SOURCE EXTRACT:
#####

Chapter 7 — Astrological Houses #
What You Will Learn #
In this chapter, you will discover what astrological houses are, why there are over 20 different systems to calculate them, how the Ascendant and Midheaven work, how to determine which house a planet falls into, and what happens at extreme latitudes where some systems fail to work.
7.1 What Are Houses #
Imagine taking the celestial sphere and dividing it into 12 slices, like a pie. Each slice is a house. While the zodiac signs divide the ecliptic based on the Sun’s annual path (and therefore depend only on the date), houses divide the sky based on the Earth’s daily rotation — and therefore depend on the date, time, and location.
Each house “rules” a specific area of life according to astrological tradition:
- 1st house — the self, physical appearance, temperament
- 2nd house — resources, money, personal values
- 3rd house — communication, siblings, short trips
- 4th house — family, roots, physical home
- 5th house — creativity, children, pleasure
- 6th house — daily work, health, service
- 7th house — relationships, partners, contracts
- 8th house — transformations, inheritance, sexuality
- 9th house — long journeys, philosophy, spirituality
- 10th house — career, reputation, ambition
- 11th house — friendships, groups, future projects
- 12th house — the unconscious, isolation, transcendence
The fundamental difference between signs and houses is: two people born on the same day have their planets in the same signs, but if they were born at different times or in different places, their planets fall into different houses. The time of birth determines the houses.
The starting point of each house is called a cusp. The cusp of the 1st house is the Ascendant.
7.2 The Ascendant and Midheaven #
We have already encountered these concepts in Chapter 1, but here we will delve into their role in the house system.
The Ascendant (ASC) is the degree of the ecliptic that is rising on the eastern horizon at a given time and place. It is the cusp of the 1st house in all house systems. It changes by about 1° every 4 minutes — which is why the exact time of birth is so important.
The Midheaven (MC) is the degree of the ecliptic that culminates at the meridian — the highest point that degree reaches in the sky. It is the cusp of the 10th house in most systems (but not all: the whole sign system and the equal house system do not use the MC as the 10th house cusp).
The houses function returns two sets of data:
- The 12 house cusps (an ecliptic longitude for each house)
- The angles: Ascendant, Midheaven, ARMC, Vertex, and other special points
import libephemeris as ephem
# 8 aprile 2024, ore 14:30 UT — Roma
jd = ephem.julday(2024, 4, 8, 14.5)
lat, lon = 41.9028, 12.4964
# Calcola le case con il sistema Placidus
cusps, ascmc = ephem.houses(jd, lat, lon, ord('P'))

#####

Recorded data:
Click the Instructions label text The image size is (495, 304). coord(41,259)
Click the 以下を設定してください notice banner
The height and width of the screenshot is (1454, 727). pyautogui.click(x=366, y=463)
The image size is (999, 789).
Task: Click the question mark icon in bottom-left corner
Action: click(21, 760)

#####

STATED GOAL:
Can you pick up the astrological houses chapter above right after its last line and continue it?

RESPONSE:
# Le 12 cuspidi
segni = ["Ari", "Tau", "Gem", "Cnc", "Leo", "Vir",
"Lib", "Sco", "Sgr", "Cap", "Aqr", "Psc"]
for i in range(12):
lon_c = cusps[i]
s = segni[int(lon_c / 30)]
g = lon_c % 30
print(f"Casa {i+1:2d}: {g:5.1f}° {s}")
# Gli angoli principali
print(f"\nAscendente: {ascmc[0]:.4f}°")
print(f"Medio Cielo: {ascmc[1]:.4f}°")
print(f"ARMC: {ascmc[2]:.4f}°") # Asc. Retta del MC
print(f"Vertice: {ascmc[3]:.4f}°")
Casa 1: 12.2° Vir
Casa 2: 6.3° Lib
Casa 3: 5.5° Sco
Casa 4: 9.0° Sgr
Casa 5: 13.5° Cap
Casa 6: 15.0° Aqr
Casa 7: 12.2° Psc
Casa 8: 6.3° Ari
Casa 9: 5.5° Tau
Casa 10: 9.0° Gem
Casa 11: 13.5° Cnc
Casa 12: 15.0° Leo
Ascendente: 162.2479°
Medio Cielo: 69.0379°
ARMC: 67.3366°
Vertice: 316.3110°
The ARMC (Right Ascension of the Midheaven) is the same concept as local sidereal time, expressed in degrees instead of hours (ARMC in degrees = sidereal time in hours × 15). It is the starting point for calculating all house systems.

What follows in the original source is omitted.